Produtores de vinho franceses declararam guerra contra uma lei que restringe o anúncio de bebidas alcoólicas.

De acordo com os produtores, a 'bebida oficial' francesa não deve ser tratada como qualquer outra, mas como parte importante do caráter nacional.

"O vinho é uma parte importante de nossa cultura", afirmou Xavier Carreau, presidente da organização Vinho e Sociedade, que representa os profissionais do ramo. "Ele tem uma certa nobreza."

Os produtores, que enfrentam uma queda nas vendas, conversaram com o primeiro-ministro Jean Pierre Raffarin para pedir que o vinho não seja incluído na lei que proíbe comerciais na televisão e reduz os anúncios impressos.

Campanha

"Enfrentamos uma crise", disse Guillaume Willette, da Associação de Vinhos de Burgundi.
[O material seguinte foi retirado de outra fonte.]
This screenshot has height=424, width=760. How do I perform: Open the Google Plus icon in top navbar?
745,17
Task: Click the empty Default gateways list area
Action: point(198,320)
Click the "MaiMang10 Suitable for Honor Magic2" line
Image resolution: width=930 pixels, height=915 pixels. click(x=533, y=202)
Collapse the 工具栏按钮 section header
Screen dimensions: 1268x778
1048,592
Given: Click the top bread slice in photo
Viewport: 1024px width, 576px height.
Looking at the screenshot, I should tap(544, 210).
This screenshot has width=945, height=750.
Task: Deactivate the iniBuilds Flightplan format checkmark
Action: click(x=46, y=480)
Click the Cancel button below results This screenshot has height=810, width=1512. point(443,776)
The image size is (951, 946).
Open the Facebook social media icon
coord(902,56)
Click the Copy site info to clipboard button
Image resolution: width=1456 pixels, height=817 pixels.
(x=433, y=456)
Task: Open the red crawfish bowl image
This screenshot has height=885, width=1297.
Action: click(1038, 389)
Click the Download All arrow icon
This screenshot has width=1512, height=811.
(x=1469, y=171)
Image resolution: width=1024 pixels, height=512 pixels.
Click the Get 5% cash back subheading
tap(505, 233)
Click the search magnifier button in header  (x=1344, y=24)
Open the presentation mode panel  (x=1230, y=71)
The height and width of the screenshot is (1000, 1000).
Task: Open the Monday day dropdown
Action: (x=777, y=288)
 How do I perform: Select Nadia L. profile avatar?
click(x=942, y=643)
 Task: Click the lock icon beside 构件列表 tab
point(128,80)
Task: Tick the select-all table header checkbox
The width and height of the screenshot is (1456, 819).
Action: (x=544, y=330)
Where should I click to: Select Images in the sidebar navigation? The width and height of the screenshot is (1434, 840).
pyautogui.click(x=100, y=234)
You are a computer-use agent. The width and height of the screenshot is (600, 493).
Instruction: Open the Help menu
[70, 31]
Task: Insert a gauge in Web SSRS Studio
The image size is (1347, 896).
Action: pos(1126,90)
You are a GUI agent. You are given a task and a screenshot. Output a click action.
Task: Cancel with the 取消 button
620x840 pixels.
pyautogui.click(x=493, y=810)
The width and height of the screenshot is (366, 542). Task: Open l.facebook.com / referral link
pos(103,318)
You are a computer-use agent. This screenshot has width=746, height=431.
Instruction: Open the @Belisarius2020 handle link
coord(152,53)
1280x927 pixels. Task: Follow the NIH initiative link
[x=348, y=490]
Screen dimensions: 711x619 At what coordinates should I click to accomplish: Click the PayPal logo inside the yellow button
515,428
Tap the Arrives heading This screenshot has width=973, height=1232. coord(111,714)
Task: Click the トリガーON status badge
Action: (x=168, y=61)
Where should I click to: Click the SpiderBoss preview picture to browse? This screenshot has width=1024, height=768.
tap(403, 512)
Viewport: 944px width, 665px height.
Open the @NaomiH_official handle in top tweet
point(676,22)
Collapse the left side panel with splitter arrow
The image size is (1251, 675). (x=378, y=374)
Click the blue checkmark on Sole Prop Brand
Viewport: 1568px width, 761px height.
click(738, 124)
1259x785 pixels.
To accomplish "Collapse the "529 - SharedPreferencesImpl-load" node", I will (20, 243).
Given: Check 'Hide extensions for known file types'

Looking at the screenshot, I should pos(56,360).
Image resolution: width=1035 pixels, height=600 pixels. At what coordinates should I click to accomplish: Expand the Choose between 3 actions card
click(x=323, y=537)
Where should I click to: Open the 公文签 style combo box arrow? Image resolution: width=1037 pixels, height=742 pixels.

O vinho é parte de nossa cultura e este é um debate sobre o papel do vinho na sociedade francesa."

O governo tem se recusado a mudar de opinião, ressaltando o sucesso de sua campanha contra abuso alcoólico, em particular entre motoristas, em vigor desde o ano passado.

De acordo com o governo, o índice de mortes nas estradas diminuiu em mais de 20% em 2003, mas ainda permanece um dos mais altos da Europa.

Na quarta-feira, mais de 2 mil produtores de vinho marcharam na região de Burgundi, exigindo mudanças na lei.

Crise

Alguns carregavam cartazes dizendo "não somos traficantes, não somos assassinos".

A venda de vinhos está em recessão tanto no mercado interno quanto no externo.

Um dos fatores apontados para justificar a queda é a crescente competição dos produtores de Estados Unidos, Austrália e América do Sul.

Alguns produtores também culpam um boicote de americanos a produtos franceses, por causa da posição contrária à guerra adotada pela França.

Nem todos concordam, no entanto, com o que os produtores franceses têm afirmado.

"Ninguém está acima da lei", afirmou um comunicado da Associação Nacional para Prevenção do Vício e Alcoolismo.